We get the aroma of a vanished society, the sense of well-to-do people on their knees, the solid chairs into which the elbows dig, the antimacassared backs into which the foreheads rest, the voice of the master of the house, confronting his Maker in a monotone, and, if the hour be morning, the great virgin breakfast table, clothed all in white like a bride. For three generations, it was a problem to religious Englishmen whether the breakfast dishes should come in before prayers and so get cold, or should come in after, which meant a wait, and an unpleasant sense of hanging in a void between two worlds.

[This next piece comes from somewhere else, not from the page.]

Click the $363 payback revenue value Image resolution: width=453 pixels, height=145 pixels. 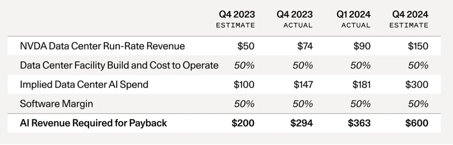(x=359, y=123)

I do not know which decision my great-grandfather took, but [during prayers one morning] his daughter Marianne read the same passage out of the Bible again and again, because she was paralysed by the sight of the cat eating the ham, and felt unable to stop either the cat or herself.

Family prayers went out with the family. When the children were limited and the servants went into factories and death-duties cut property to pieces, these daily gatherings of piety and plenty came to a natural end.

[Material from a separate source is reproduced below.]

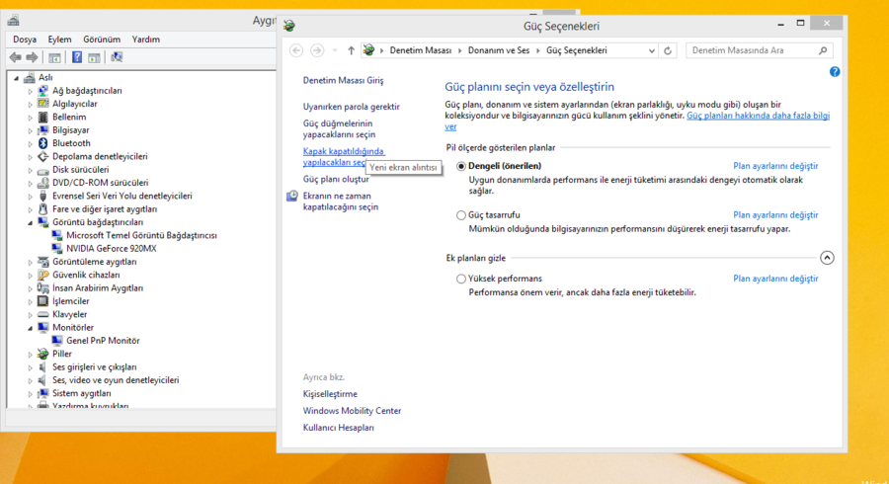Image resolution: width=889 pixels, height=484 pixels.
Task: Click the NVIDIA GeForce 920MX adapter icon
Action: click(57, 249)
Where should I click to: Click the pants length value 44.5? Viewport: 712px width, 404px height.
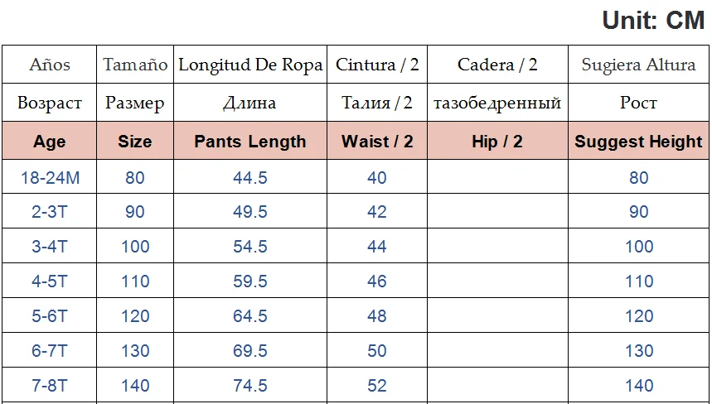250,177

It is easy to see the absurdist side of the activity, as Forster has nicely captured, but still those prayers connected 'piety and plenty' with the demands of daily life, something we in our time may have lost.

No doubt we pray, all of us, in various ways and at various times of the day. We are, more or less, observant of Sundays and the obligation to be in church on that day. We do our best to weave into our secular lives (as dispiriting as that phrase is) the sense of God's presence. And surely Lent sharpens and heightens our attempts to make more real and vivid 'our prayer so languid, and our faith so dim'.

But families are fractionated and frayed, far more now than they were when Forster wrote in 1939. There are many households of one. Our jobs intrude far more into our lives. And our digital distractions have fractured time into bits and bytes. The idea of encouraging a family, however defined, to fall on to its knees twice a day for prayer seems as unlikely as an effort to bring back antimacassars.

Still something powerful remains, beyond the antiquarian, about the small intimate circle of a family beginning a day with intentional prayer, before heading off to the bar or the bank, to Top Shop or Starbucks. If a family is one person, is the idea more likely? If a family is flatmates or residents in a care home, is the idea more probable? Kneeling into a chair probably won't find favour now, but does the posture of our bodies help make prayer more intentional?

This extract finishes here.